Despite his beginnings as a photojournalist, including a summer as the Press Herald’s first photo intern, Smith embraced formality as an artist, both in his 30 years as one of Maine’s leading portrait photographers, during which he likely shot thousands of Maine brides, students and professionals, but also in his fine arts photography, which he began in earnest after he retired in 1993.
Smith died Friday at his home in Cape Elizabeth. He was 83.
Friends and family describe him as a fixture in the Portland arts scene. For decades, Smith worked out of a studio in the cavernous second-floor ballroom of Mechanics Hall at 519 Congress St., a room that he would jokingly describe as almost big enough for all his lighting equipment and portrait backdrops. Press Herald Systems Editor Jack Milton fondly remembers walking by the Smith portraits that hung in street-level display cases as a teen.
“I would look at those big, beautiful color portraits of a bride or a graduate and wonder how did he do that, always perfectly lit, perfectly printed,” said Milton, who would grow up to be a Press Herald photo editor and a close friend of Smith. “His portraits hang in galleries and museums and hundreds of houses all over the state of Maine, capturing some of the biggest moments in our lives.”
Smith did other commercial work, too, including architectural and real estate photos and catalog work, ranging from glossy silverware brochures to the first color photographs in the L.L. Bean catalog. His wife, Barbara, remembers L.L. Bean employees hauling products down to his Portland studio to be photographed before the company eventually built its own studio.
But Smith would tell his friends that he did not really become a photographer until he retired from his career as a portraitist. It freed him to roam the state, capturing images like the one he was going to enter into the Maine Photography Show in Boothbay in April, a rusted out truck in front of a house, and feed his obsession with China, which he visited and photographed twice a year since 2000.
Although known for his photography, Smith was an artist in multiple formats, including watercolor and drawing and literature. He wrote five books, including one about the 1898 sinking of the SS Portland on her voyage from Boston, on which his grandfather’s brother died. Smith was an amateur historian and one of the founding members of Portland Landmarks. About a dozen years ago, he traveled to Japan to study Buddhism.
He liked to joke that he shot his first wedding in Asia, when he was in the Air Force serving in Korea. The groom was a local who worked in the barracks.

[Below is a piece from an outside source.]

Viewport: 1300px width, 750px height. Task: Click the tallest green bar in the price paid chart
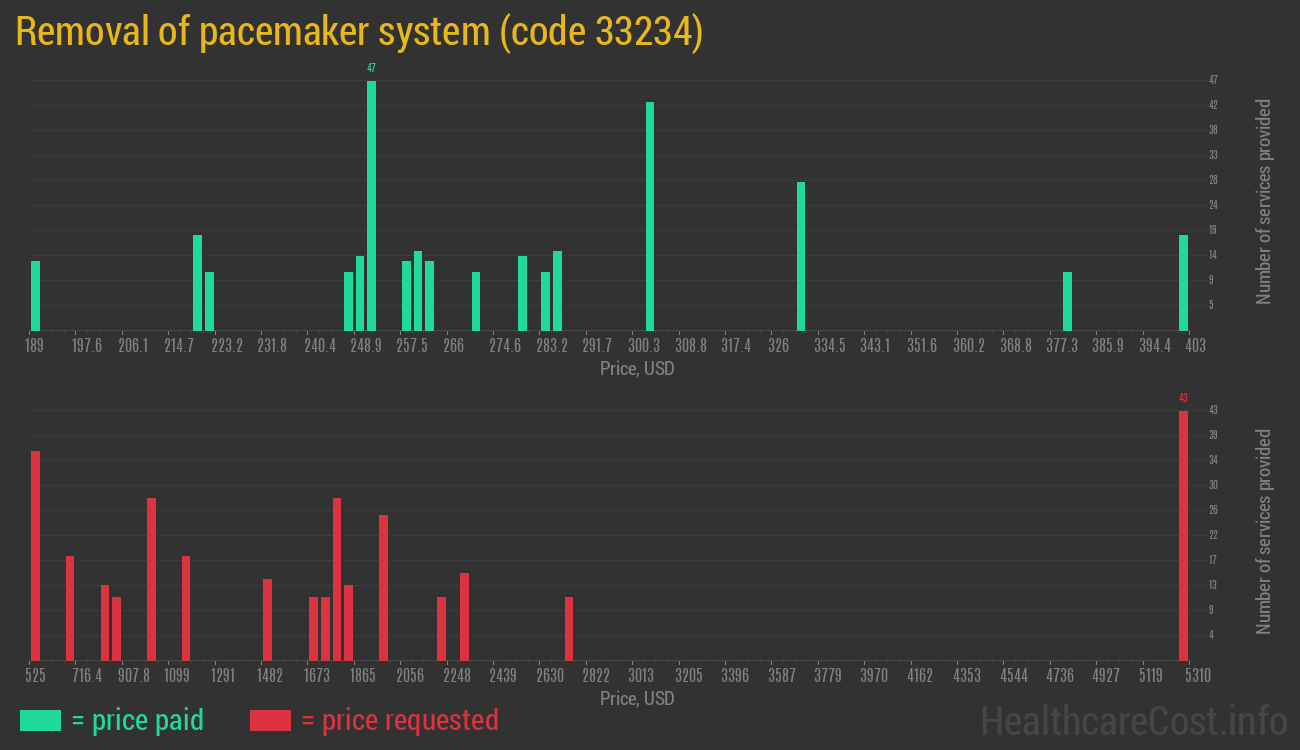point(371,205)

“Somehow he managed to lay his hands on a camera, but it wasn’t easy,” his wife recalled. “He told me he had to use some sort of chemical to light the flash on fire to have light for the picture. When he got back, he enrolled in photojournalism at Boston University, which is where we met. Mason was the tall good looking one who sat in the back of class who had an opinion about everything.”
Smith cut quite an imposing figure in Asia, but the large, heavy-set man with the camera in hand took pride in his rather gruff demeanor, whether it be on a job or in a classroom or even among his colleagues. Some photographers who worked in studios located next to his in Mechanics Hall say his stern countenance left them afraid to approach him. Even his friends called him a curmudgeon.
But those closest to him say he was generous, loyal and even sweet underneath it all. He would invite young photographers to weekly coffee outings to mentor them, sharing his experiences and his opinions freely. He and his wife quietly donated money to support many local causes, like restoring the historic doors at Mechanics Hall. He was known to let struggling parents pay for bridal portraits on installment plans.
Allan Spader met Smith at the Maine Photography Show four years ago, and the veteran took the Portland newcomer under his wing.
“Despite his sometimes gruff manner, Mason was generous with his praise and helped me see what I was trying to do,” Spader recalled on a Facebook tribute to Smith on Saturday. “Like others, I was in awe of the courage and continued curiosity that led to his several trips half way around the world to China (after he was 80) and the fascinating photographs he brought back. He will be missed.”